真中監督の手腕評価の権藤氏 「自主性」野球の“落とし穴”忠告

公開日: 更新日:

コラム【権藤博の流儀】

 17年前の新聞を読んでいるのかと錯覚した。

 10月2日にヤクルトがリーグ優勝を果たした翌日。新聞各紙には、就任1年目でチームを14年ぶりの栄光に導いた真中満監督(44)の手腕を礼賛する記事が並んだ。

 キャンプでは恒例だった夜の素振りを廃止し、コーチによる居残り練習の強制も禁止して、自主練習の時間は選手自身に決めさせた。シーズンに入ると監督はほとんどミーティングに顔を出さずに、各選手への指導はコーチに一任。自身は選手が力を発揮できる環境をつくることに腐心し、移動日ゲームの日には試合前のフリー打撃を希望者のみとして、シートノックも行わないなど、従来の慣例に縛られない大胆な手法も取った。

 各紙が紹介したエピソードに差はあれど、共通していたのは選手の「自主性」を尊重した真中流操縦法。これがペナントレース制覇の最大の要因との見方だった。

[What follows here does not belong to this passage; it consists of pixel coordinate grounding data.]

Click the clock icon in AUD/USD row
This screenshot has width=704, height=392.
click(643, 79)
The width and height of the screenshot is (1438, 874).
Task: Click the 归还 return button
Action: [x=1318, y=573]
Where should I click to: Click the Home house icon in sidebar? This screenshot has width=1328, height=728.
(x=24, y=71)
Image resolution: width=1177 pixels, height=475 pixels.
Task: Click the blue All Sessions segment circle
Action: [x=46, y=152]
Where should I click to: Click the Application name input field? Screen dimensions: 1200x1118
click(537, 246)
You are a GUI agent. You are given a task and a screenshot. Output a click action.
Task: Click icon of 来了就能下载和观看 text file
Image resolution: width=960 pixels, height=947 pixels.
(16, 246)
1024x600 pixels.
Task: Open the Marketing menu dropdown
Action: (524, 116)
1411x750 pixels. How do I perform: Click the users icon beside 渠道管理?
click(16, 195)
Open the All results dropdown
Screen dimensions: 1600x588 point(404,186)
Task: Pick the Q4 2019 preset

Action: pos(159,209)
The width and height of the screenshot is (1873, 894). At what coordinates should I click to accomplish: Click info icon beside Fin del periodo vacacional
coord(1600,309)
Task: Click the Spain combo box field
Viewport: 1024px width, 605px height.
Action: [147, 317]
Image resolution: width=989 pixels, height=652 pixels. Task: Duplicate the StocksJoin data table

 98年のこの時期、私も同じようにスポットライトを浴びた。横浜ベイスターズ監督として、38年ぶりのリーグ優勝という歓喜を味わわせてもらった。翌日の新聞には、今回とほぼ変わらぬエピソードが取り上げられ、同様に「自主性」の文字が記事に躍った。持ち上げすぎだよ、と面はゆくはあったものの、私のやり方を記者の方々も認めてくれたのかな、と気分は悪くなかった。